** Start RECORD EXTRACTS **

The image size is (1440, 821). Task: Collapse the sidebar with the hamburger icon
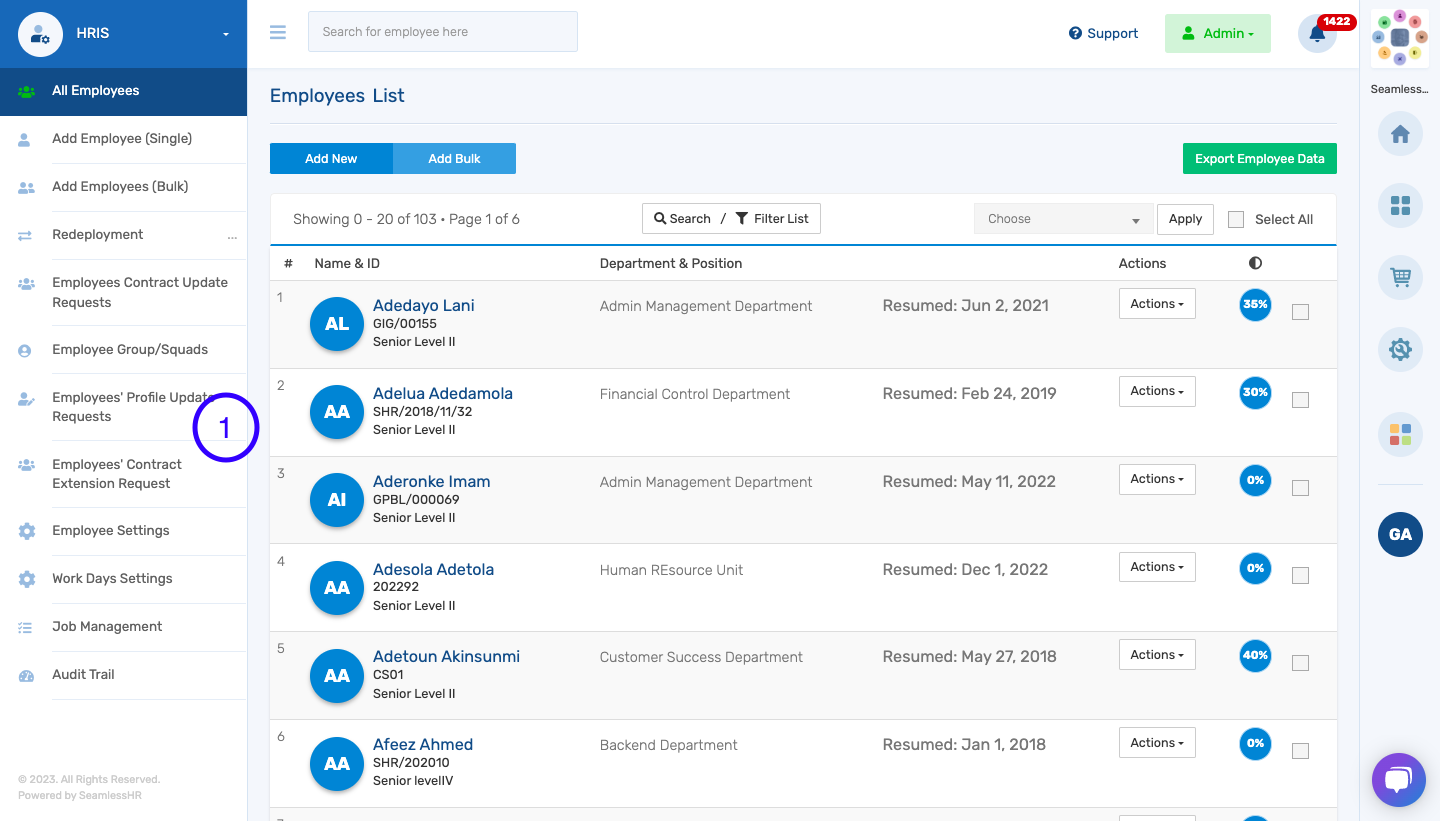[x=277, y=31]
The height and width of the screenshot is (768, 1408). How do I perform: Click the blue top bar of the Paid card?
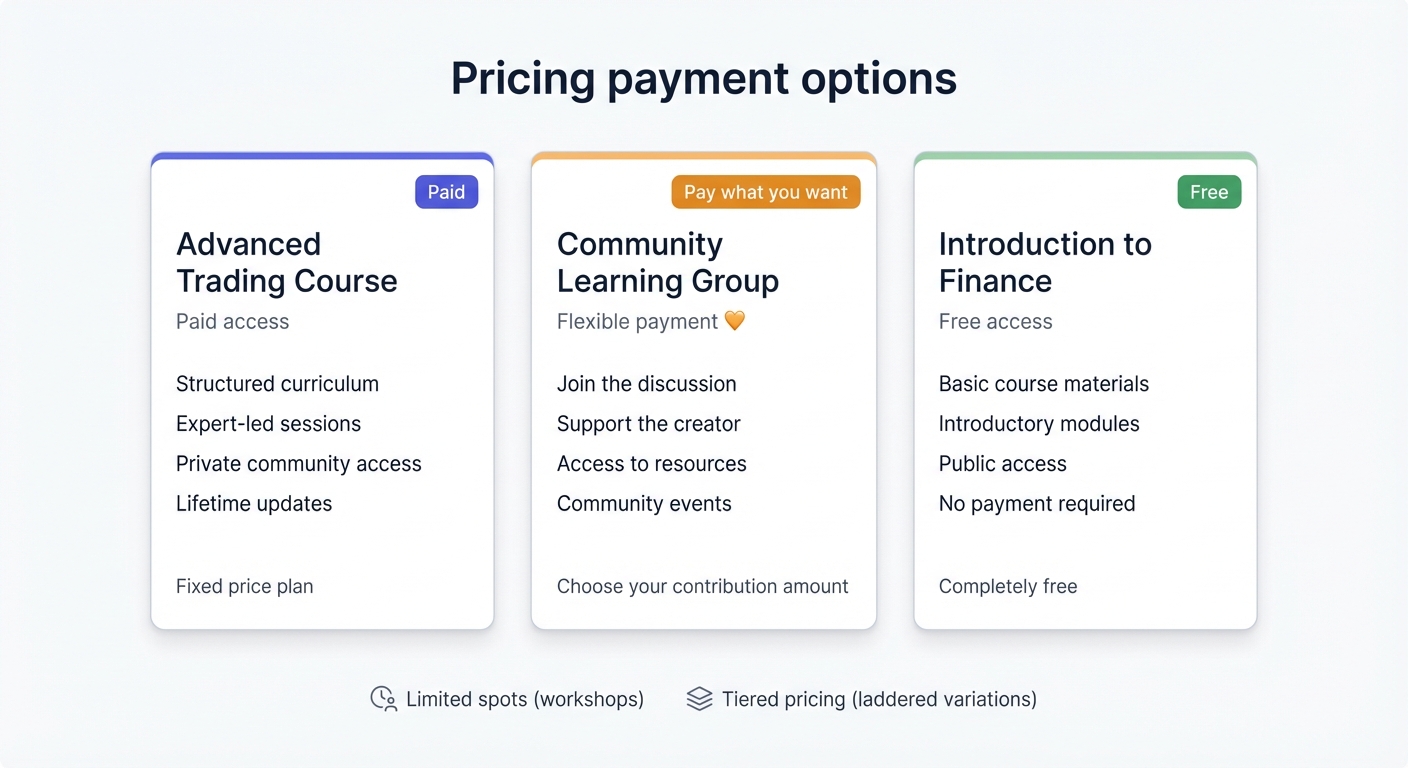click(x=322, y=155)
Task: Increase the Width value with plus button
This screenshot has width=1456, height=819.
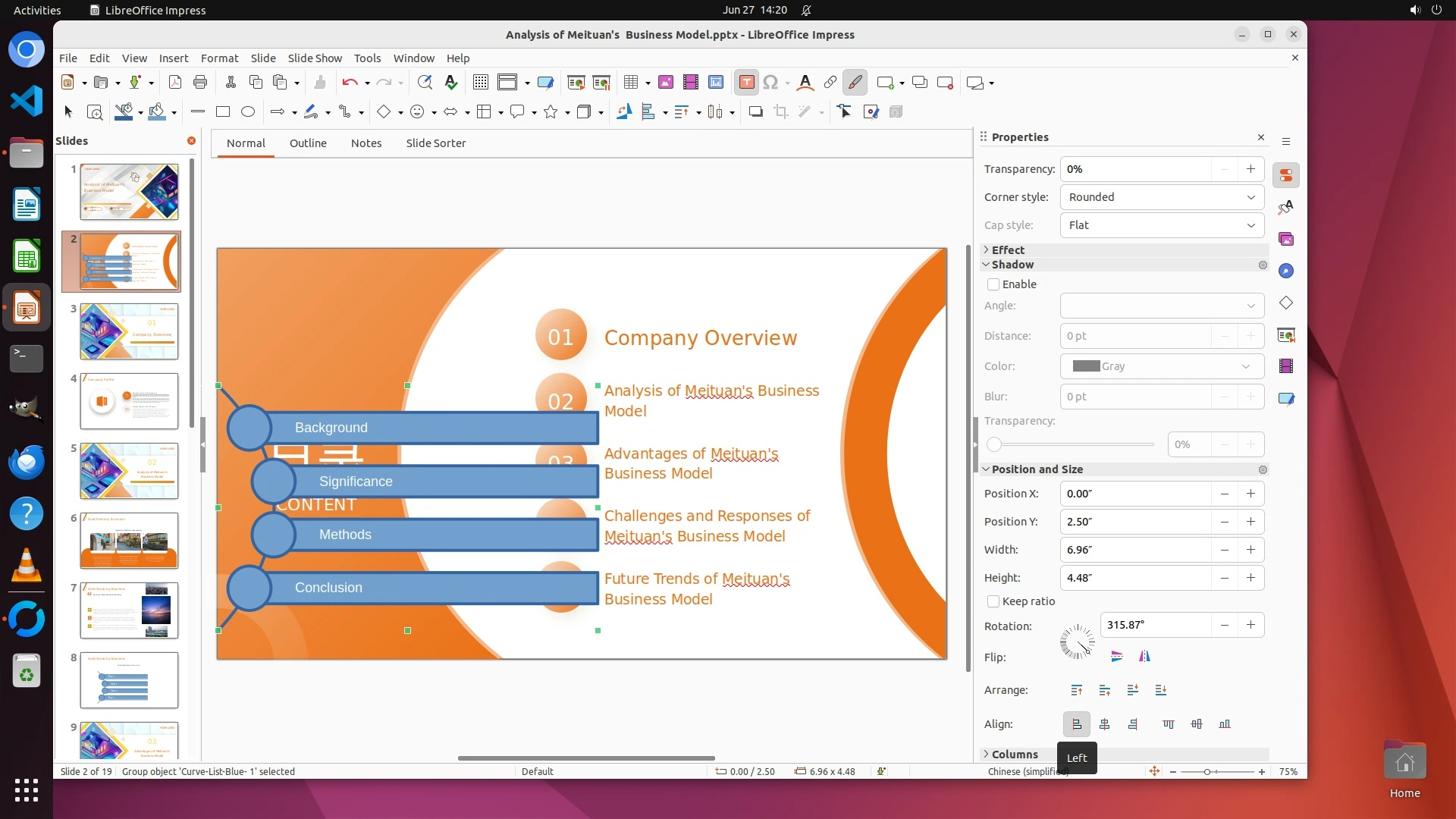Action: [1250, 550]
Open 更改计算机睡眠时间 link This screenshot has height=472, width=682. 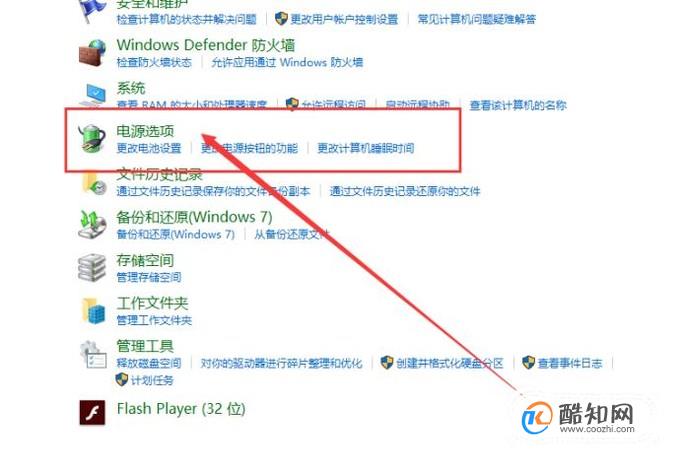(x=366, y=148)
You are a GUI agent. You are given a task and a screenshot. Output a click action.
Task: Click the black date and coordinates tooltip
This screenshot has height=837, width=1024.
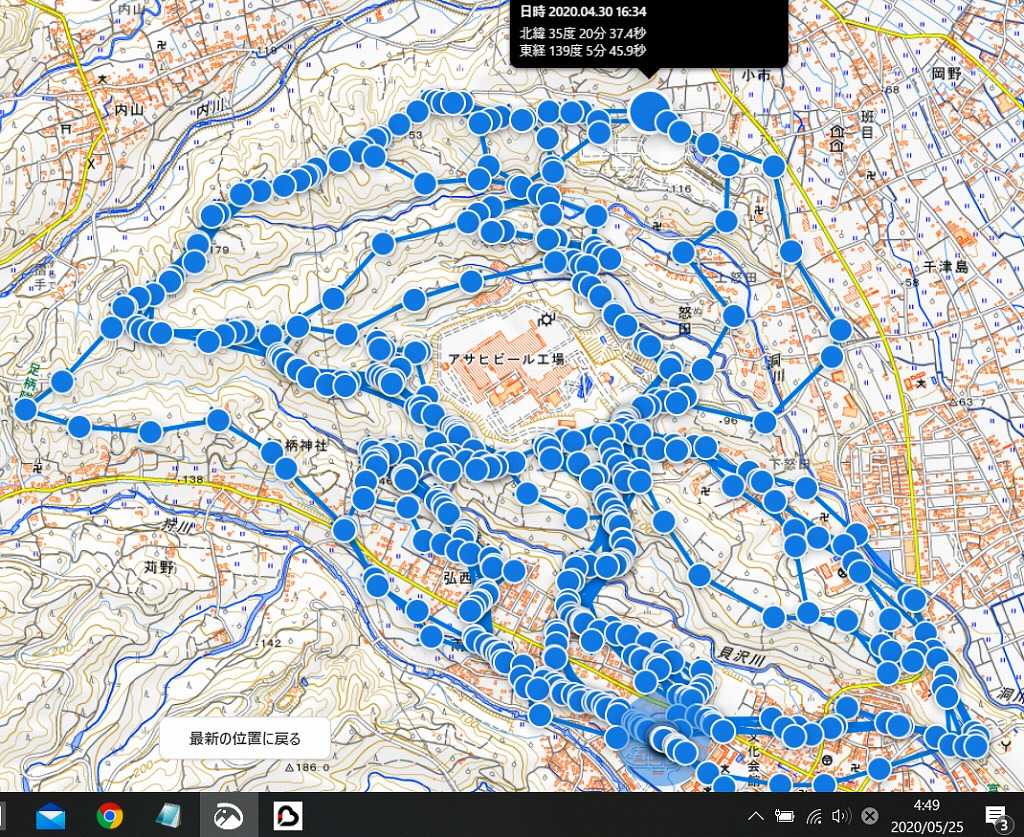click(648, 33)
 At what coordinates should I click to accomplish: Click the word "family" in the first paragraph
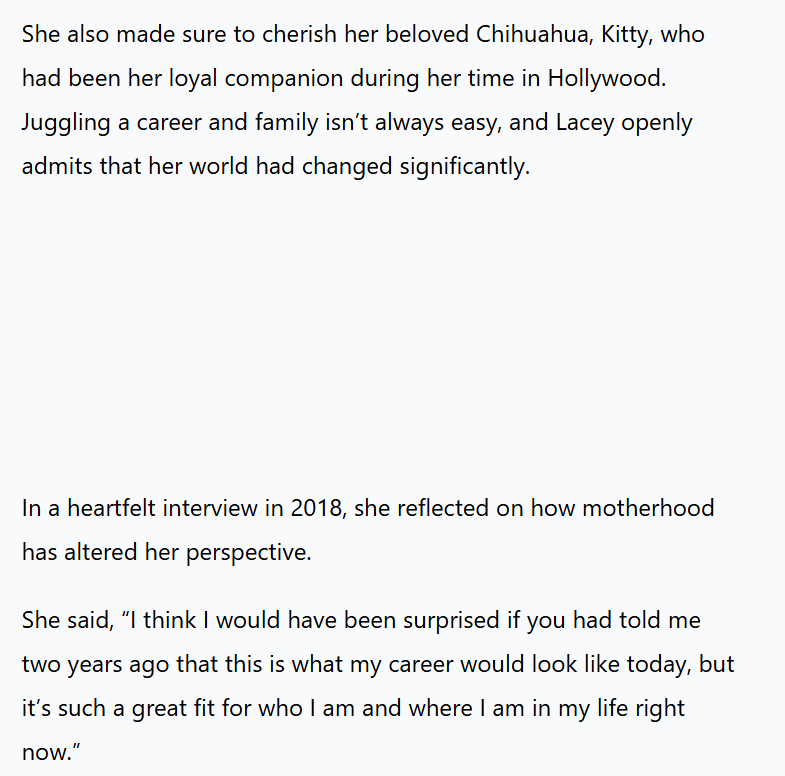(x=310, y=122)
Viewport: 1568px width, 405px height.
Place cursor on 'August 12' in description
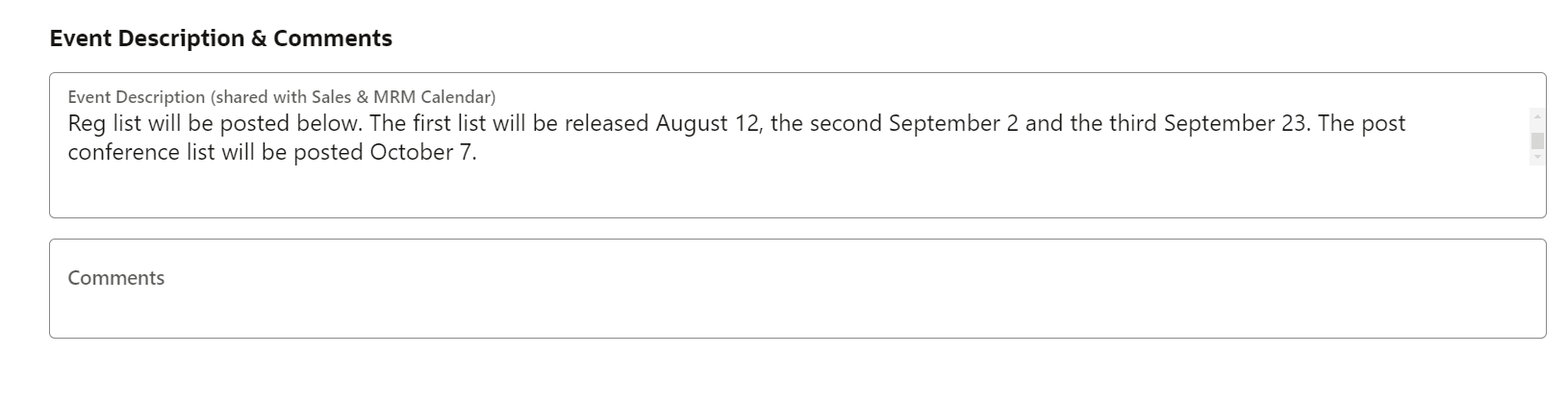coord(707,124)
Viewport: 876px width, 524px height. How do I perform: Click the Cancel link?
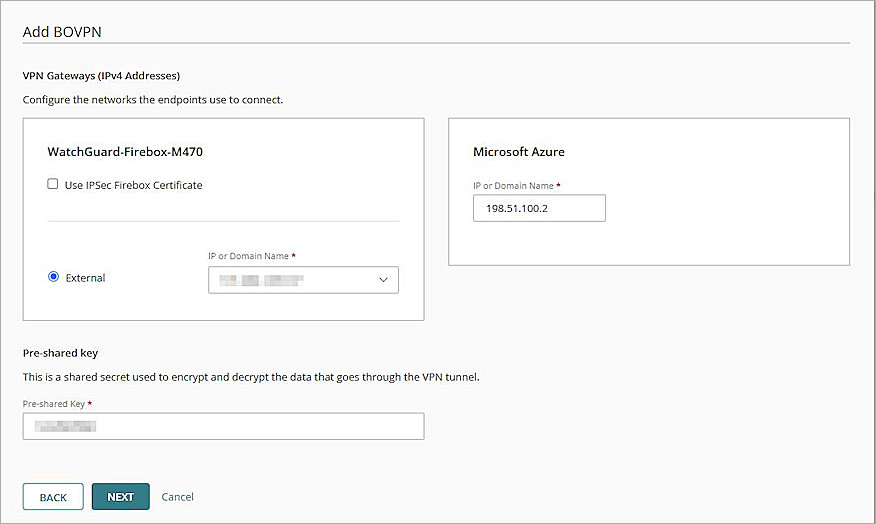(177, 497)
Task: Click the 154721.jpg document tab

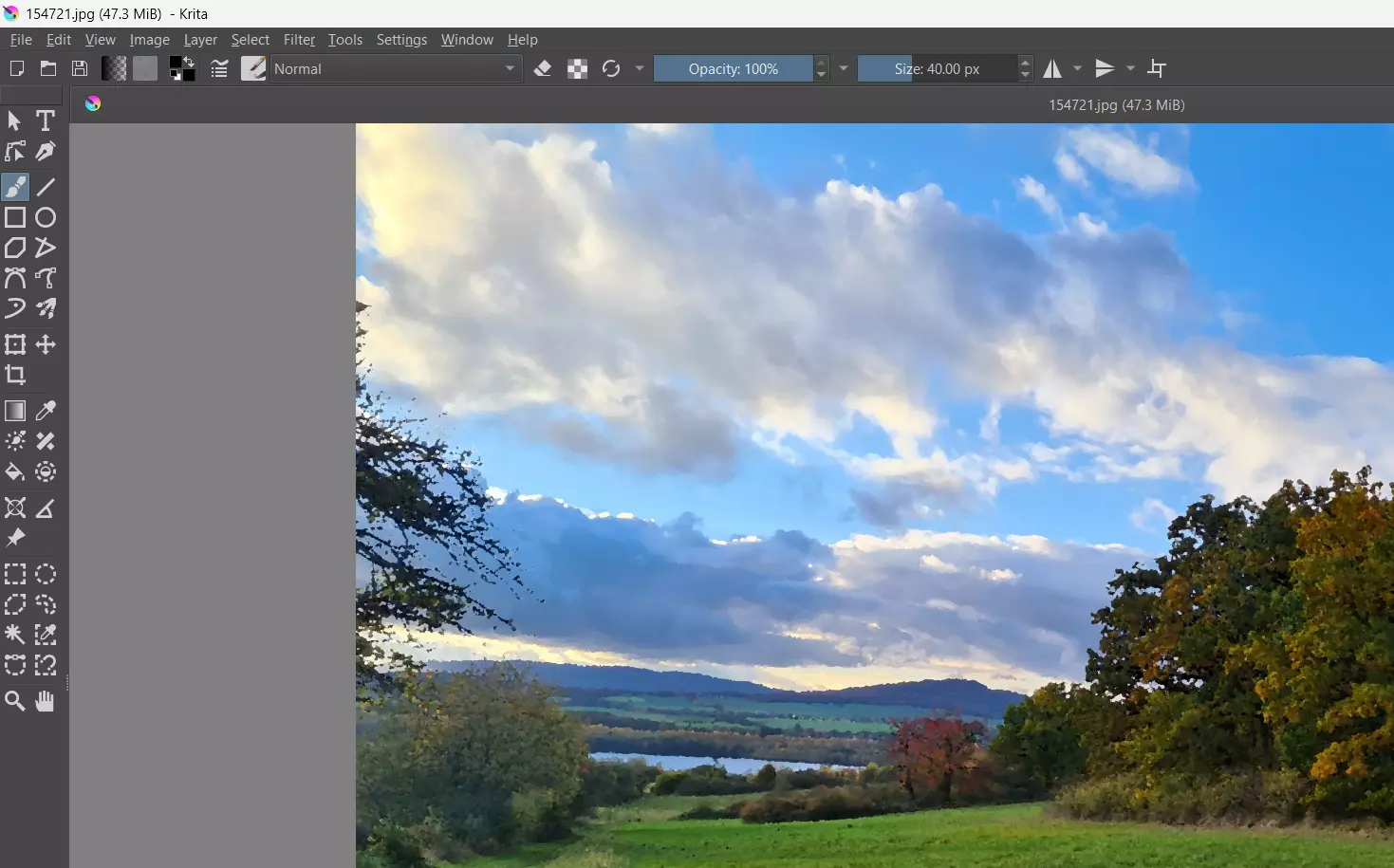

** End RECORD EXTRACTS **

◆ **WHAT THE TASK ASKS**
Starting with the first line of the records and going on through the line with "Action: [1250, 550]", write out every line again, requests included, and add 6 to each coordinate in the answers. Leave the pictures out.

◆ **FULL RESPONSE**
The image size is (1440, 821). Task: Collapse the sidebar with the hamburger icon
[x=283, y=37]
The height and width of the screenshot is (768, 1408). How do I perform: Click the blue top bar of the Paid card?
click(x=328, y=161)
Task: Increase the Width value with plus button
This screenshot has width=1456, height=819.
Action: [1256, 556]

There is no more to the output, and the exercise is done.